Influence of HIV co-infection on hepatitis C immunopathogenesis

Abstract

The role of CD4(+) or CD8(+) T cells in chronic hepatitis C virus (HCV) infection is unclear. People with chronic infection have weak responses against HCV in the blood, but HCV-specific responses are present within liver. The prevailing hypothesis of liver injury in HCV is that CD4(+) and CD8(+) T cell responses mediate HCV-related liver damage but are ineffectual at clearing the chronic infection. However, we recently reported that vigorous CD4(+) responses that produce interferon gamma (IFNgamma) early in infection are correlated with slower rates of disease progression, and compartmentalize to the liver. People with chronic HIV and HCV co-infection, particularly those with CD4(+) <200 cells/mm(3), have a higher rate of fibrosis development and severe liver disease.
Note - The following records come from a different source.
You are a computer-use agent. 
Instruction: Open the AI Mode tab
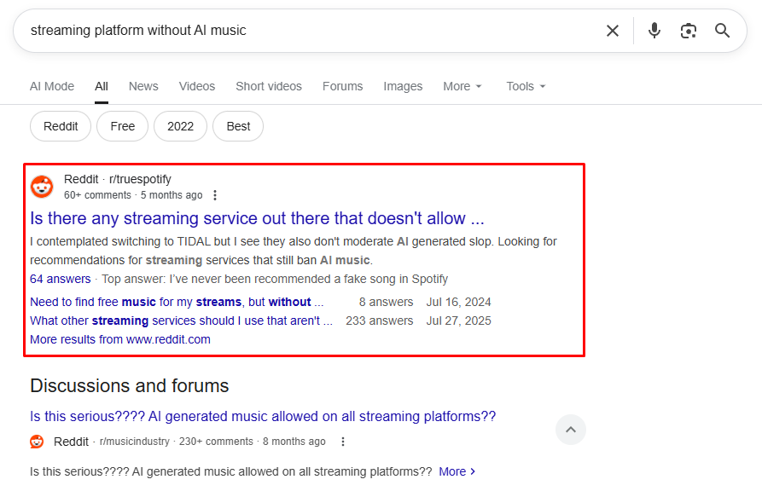pos(51,86)
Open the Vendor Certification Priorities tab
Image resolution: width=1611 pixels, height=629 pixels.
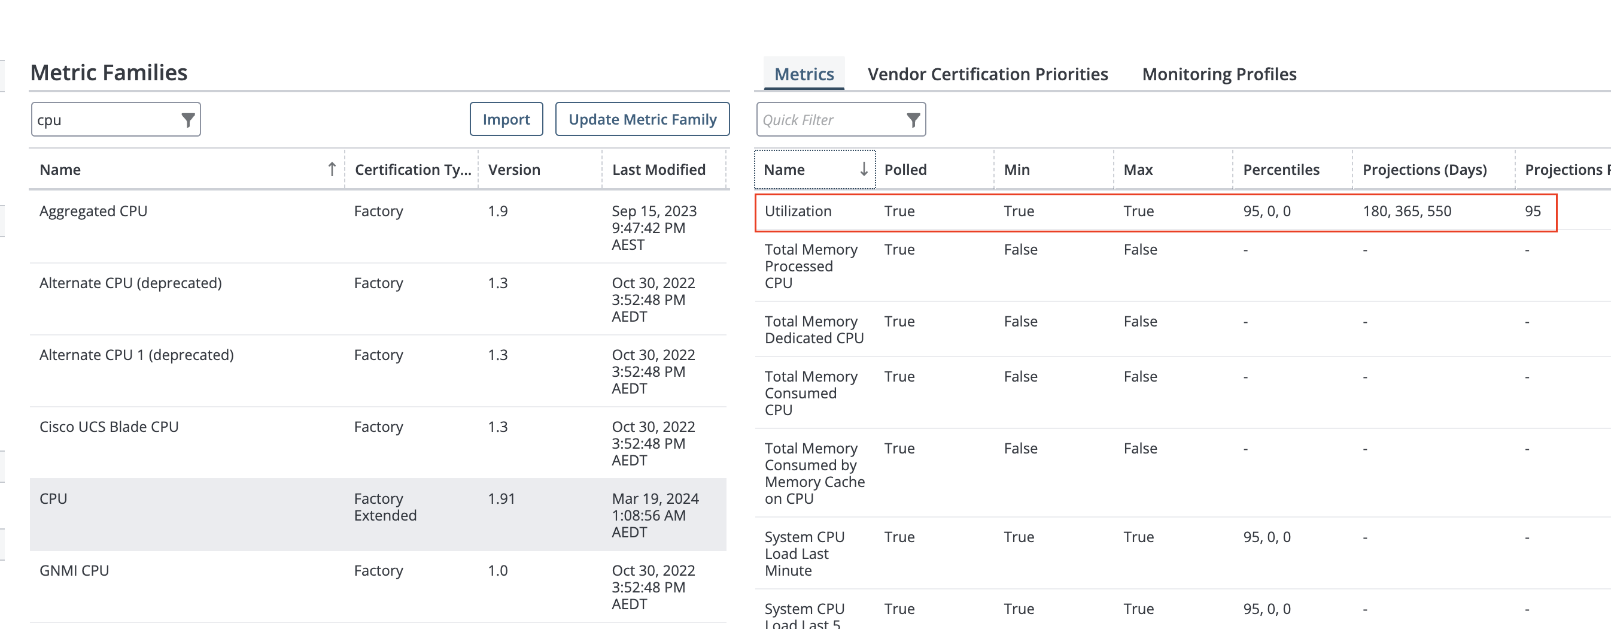click(x=987, y=74)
Co-infected people have variable degrees of immunosuppression that may provide insight into the relationship between cellular immune functions and the degree of liver damage as assessed by liver biopsy. People with co-infection may have quantitative or qualitative differences in the immune responses. We recently found a relationship between CD4(+) immune responses and liver histology. There are qualitative differences in the CD4(+) responses found in the liver in co-infected people compared to those with HCV alone, whereas no such differences are found when CD8(+) responses are measured. Neither CD4(+) nor CD8(+) responses correlate with the peripheral CD4 count.